------ EXTRACTED ENTRIES

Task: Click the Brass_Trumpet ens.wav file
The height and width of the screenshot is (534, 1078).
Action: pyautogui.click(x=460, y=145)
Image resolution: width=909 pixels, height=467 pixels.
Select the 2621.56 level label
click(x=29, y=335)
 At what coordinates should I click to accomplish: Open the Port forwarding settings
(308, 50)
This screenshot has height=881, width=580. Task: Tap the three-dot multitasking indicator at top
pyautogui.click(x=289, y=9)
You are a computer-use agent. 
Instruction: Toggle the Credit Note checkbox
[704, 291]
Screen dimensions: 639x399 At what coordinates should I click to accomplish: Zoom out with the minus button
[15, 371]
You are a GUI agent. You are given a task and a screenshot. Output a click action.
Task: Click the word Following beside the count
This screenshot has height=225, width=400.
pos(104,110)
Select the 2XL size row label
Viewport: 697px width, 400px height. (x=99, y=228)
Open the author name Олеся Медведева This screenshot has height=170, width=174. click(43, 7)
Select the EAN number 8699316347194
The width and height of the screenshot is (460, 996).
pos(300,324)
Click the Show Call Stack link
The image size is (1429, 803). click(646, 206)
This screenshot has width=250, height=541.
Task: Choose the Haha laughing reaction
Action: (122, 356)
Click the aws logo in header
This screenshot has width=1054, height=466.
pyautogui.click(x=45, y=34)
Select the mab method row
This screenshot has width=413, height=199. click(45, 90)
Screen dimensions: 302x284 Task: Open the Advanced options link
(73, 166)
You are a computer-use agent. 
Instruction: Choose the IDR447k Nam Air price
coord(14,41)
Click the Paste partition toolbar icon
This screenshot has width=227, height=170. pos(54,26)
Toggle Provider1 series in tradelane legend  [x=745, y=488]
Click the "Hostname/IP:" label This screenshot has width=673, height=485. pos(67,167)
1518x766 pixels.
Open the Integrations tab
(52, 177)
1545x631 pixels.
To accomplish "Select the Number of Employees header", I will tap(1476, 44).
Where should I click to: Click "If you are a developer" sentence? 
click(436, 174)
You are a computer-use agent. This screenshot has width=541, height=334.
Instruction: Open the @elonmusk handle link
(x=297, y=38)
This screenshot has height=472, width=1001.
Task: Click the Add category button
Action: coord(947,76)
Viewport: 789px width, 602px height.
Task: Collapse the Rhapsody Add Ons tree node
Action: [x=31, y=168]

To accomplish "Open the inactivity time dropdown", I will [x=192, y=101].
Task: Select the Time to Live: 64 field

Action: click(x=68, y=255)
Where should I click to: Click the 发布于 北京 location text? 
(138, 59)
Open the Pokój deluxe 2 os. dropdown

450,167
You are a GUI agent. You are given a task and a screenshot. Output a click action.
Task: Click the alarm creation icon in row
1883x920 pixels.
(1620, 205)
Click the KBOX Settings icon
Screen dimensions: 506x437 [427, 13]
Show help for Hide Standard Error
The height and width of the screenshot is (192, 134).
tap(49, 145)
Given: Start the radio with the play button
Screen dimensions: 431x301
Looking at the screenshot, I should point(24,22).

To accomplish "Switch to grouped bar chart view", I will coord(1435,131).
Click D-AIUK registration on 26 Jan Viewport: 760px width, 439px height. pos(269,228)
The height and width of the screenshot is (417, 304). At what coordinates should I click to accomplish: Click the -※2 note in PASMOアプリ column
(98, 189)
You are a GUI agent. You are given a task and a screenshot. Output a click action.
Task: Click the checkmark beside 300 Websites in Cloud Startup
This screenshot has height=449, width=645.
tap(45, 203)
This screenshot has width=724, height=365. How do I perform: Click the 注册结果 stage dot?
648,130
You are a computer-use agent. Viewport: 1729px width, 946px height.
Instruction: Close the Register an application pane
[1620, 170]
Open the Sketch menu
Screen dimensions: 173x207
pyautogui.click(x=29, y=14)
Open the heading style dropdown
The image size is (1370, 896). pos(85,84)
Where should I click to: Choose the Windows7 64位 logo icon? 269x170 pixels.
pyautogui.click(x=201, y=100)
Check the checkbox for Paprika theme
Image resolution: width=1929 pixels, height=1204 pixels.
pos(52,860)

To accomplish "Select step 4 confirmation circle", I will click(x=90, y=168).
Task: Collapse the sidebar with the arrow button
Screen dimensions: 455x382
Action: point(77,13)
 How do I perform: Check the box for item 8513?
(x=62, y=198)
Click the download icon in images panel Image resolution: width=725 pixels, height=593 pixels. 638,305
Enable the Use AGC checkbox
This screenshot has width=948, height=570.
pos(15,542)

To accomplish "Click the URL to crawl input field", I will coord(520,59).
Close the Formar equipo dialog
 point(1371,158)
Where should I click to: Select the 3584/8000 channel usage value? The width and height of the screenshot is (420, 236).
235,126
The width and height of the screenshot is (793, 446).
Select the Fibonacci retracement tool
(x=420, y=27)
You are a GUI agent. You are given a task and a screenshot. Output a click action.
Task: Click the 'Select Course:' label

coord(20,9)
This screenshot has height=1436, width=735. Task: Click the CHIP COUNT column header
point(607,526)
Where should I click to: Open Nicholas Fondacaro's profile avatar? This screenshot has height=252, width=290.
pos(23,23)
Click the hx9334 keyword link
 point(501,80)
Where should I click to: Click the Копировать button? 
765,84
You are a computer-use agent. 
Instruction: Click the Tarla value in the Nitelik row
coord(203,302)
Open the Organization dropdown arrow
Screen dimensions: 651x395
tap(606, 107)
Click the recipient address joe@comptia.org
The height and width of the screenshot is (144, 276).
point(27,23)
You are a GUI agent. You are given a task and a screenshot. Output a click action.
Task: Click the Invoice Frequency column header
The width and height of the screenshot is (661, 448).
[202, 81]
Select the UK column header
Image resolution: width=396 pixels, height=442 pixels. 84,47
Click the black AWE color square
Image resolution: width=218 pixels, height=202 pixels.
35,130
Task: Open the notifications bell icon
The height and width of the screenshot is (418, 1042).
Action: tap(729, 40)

------------

## [AIM]
Present every one of the records above as a numbered list, omitting any blank lines.

## [RESULT OF THE TASK]
1. Task: Click the Brass_Trumpet ens.wav file
2. The height and width of the screenshot is (534, 1078).
3. Action: pyautogui.click(x=460, y=145)
4. Image resolution: width=909 pixels, height=467 pixels.
5. Select the 2621.56 level label
6. click(x=29, y=335)
7.  At what coordinates should I click to accomplish: Open the Port forwarding settings
8. (308, 50)
9. This screenshot has height=881, width=580. Task: Tap the three-dot multitasking indicator at top
10. pyautogui.click(x=289, y=9)
11. You are a computer-use agent. 
12. Instruction: Toggle the Credit Note checkbox
13. [704, 291]
14. Screen dimensions: 639x399 At what coordinates should I click to accomplish: Zoom out with the minus button
15. [15, 371]
16. You are a GUI agent. You are given a task and a screenshot. Output a click action.
17. Task: Click the word Following beside the count
18. This screenshot has height=225, width=400.
19. pos(104,110)
20. Select the 2XL size row label
21. Viewport: 697px width, 400px height. (x=99, y=228)
22. Open the author name Олеся Медведева This screenshot has height=170, width=174. click(43, 7)
23. Select the EAN number 8699316347194
24. The width and height of the screenshot is (460, 996).
25. pos(300,324)
26. Click the Show Call Stack link
27. The image size is (1429, 803). click(646, 206)
28. This screenshot has width=250, height=541.
29. Task: Choose the Haha laughing reaction
30. Action: (122, 356)
31. Click the aws logo in header
32. This screenshot has width=1054, height=466.
33. pyautogui.click(x=45, y=34)
34. Select the mab method row
35. This screenshot has width=413, height=199. click(45, 90)
36. Screen dimensions: 302x284 Task: Open the Advanced options link
37. (73, 166)
38. You are a computer-use agent. 
39. Instruction: Choose the IDR447k Nam Air price
40. coord(14,41)
41. Click the Paste partition toolbar icon
42. This screenshot has width=227, height=170. pos(54,26)
43. Toggle Provider1 series in tradelane legend  [x=745, y=488]
44. Click the "Hostname/IP:" label This screenshot has width=673, height=485. pos(67,167)
45. 1518x766 pixels.
46. Open the Integrations tab
47. (52, 177)
48. 1545x631 pixels.
49. To accomplish "Select the Number of Employees header", I will tap(1476, 44).
50. Where should I click to: Click "If you are a developer" sentence? 
51. click(436, 174)
52. You are a computer-use agent. This screenshot has width=541, height=334.
53. Instruction: Open the @elonmusk handle link
54. (x=297, y=38)
55. This screenshot has height=472, width=1001.
56. Task: Click the Add category button
57. Action: coord(947,76)
58. Viewport: 789px width, 602px height.
59. Task: Collapse the Rhapsody Add Ons tree node
60. Action: [x=31, y=168]
61. To accomplish "Open the inactivity time dropdown", I will [x=192, y=101].
62. Task: Select the Time to Live: 64 field
63. Action: click(x=68, y=255)
64. Where should I click to: Click the 发布于 北京 location text? 
65. (138, 59)
66. Open the Pokój deluxe 2 os. dropdown
67. 450,167
68. You are a GUI agent. You are given a task and a screenshot. Output a click action.
69. Task: Click the alarm creation icon in row
70. 1883x920 pixels.
71. (1620, 205)
72. Click the KBOX Settings icon
73. Screen dimensions: 506x437 [427, 13]
74. Show help for Hide Standard Error
75. The height and width of the screenshot is (192, 134).
76. tap(49, 145)
77. Given: Start the radio with the play button
78. Screen dimensions: 431x301
79. Looking at the screenshot, I should point(24,22).
80. To accomplish "Switch to grouped bar chart view", I will coord(1435,131).
81. Click D-AIUK registration on 26 Jan Viewport: 760px width, 439px height. pos(269,228)
82. The height and width of the screenshot is (417, 304). At what coordinates should I click to accomplish: Click the -※2 note in PASMOアプリ column
83. (98, 189)
84. You are a GUI agent. You are given a task and a screenshot. Output a click action.
85. Task: Click the checkmark beside 300 Websites in Cloud Startup
86. This screenshot has height=449, width=645.
87. tap(45, 203)
88. This screenshot has width=724, height=365. How do I perform: Click the 注册结果 stage dot?
89. 648,130
90. You are a computer-use agent. Viewport: 1729px width, 946px height.
91. Instruction: Close the Register an application pane
92. [1620, 170]
93. Open the Sketch menu
94. Screen dimensions: 173x207
95. pyautogui.click(x=29, y=14)
96. Open the heading style dropdown
97. The image size is (1370, 896). pos(85,84)
98. Where should I click to: Choose the Windows7 64位 logo icon? 269x170 pixels.
99. pyautogui.click(x=201, y=100)
100. Check the checkbox for Paprika theme
101. Image resolution: width=1929 pixels, height=1204 pixels.
102. pos(52,860)
103. To accomplish "Select step 4 confirmation circle", I will click(x=90, y=168).
104. Task: Collapse the sidebar with the arrow button
105. Screen dimensions: 455x382
106. Action: point(77,13)
107.  How do I perform: Check the box for item 8513?
108. (x=62, y=198)
109. Click the download icon in images panel Image resolution: width=725 pixels, height=593 pixels. 638,305
110. Enable the Use AGC checkbox
111. This screenshot has width=948, height=570.
112. pos(15,542)
113. To accomplish "Click the URL to crawl input field", I will coord(520,59).
114. Close the Formar equipo dialog
115.  point(1371,158)
116. Where should I click to: Select the 3584/8000 channel usage value? The width and height of the screenshot is (420, 236).
117. 235,126
118. The width and height of the screenshot is (793, 446).
119. Select the Fibonacci retracement tool
120. (x=420, y=27)
121. You are a GUI agent. You are given a task and a screenshot. Output a click action.
122. Task: Click the 'Select Course:' label
123. coord(20,9)
124. This screenshot has height=1436, width=735. Task: Click the CHIP COUNT column header
125. point(607,526)
126. Where should I click to: Open Nicholas Fondacaro's profile avatar? This screenshot has height=252, width=290.
127. pos(23,23)
128. Click the hx9334 keyword link
129.  point(501,80)
130. Where should I click to: Click the Копировать button? 
131. 765,84
132. You are a computer-use agent. 
133. Instruction: Click the Tarla value in the Nitelik row
134. coord(203,302)
135. Open the Organization dropdown arrow
136. Screen dimensions: 651x395
137. tap(606, 107)
138. Click the recipient address joe@comptia.org
139. The height and width of the screenshot is (144, 276).
140. point(27,23)
141. You are a GUI agent. You are given a task and a screenshot. Output a click action.
142. Task: Click the Invoice Frequency column header
143. The width and height of the screenshot is (661, 448).
144. [202, 81]
145. Select the UK column header
146. Image resolution: width=396 pixels, height=442 pixels. 84,47
147. Click the black AWE color square
148. Image resolution: width=218 pixels, height=202 pixels.
149. 35,130
150. Task: Open the notifications bell icon
151. The height and width of the screenshot is (418, 1042).
152. Action: tap(729, 40)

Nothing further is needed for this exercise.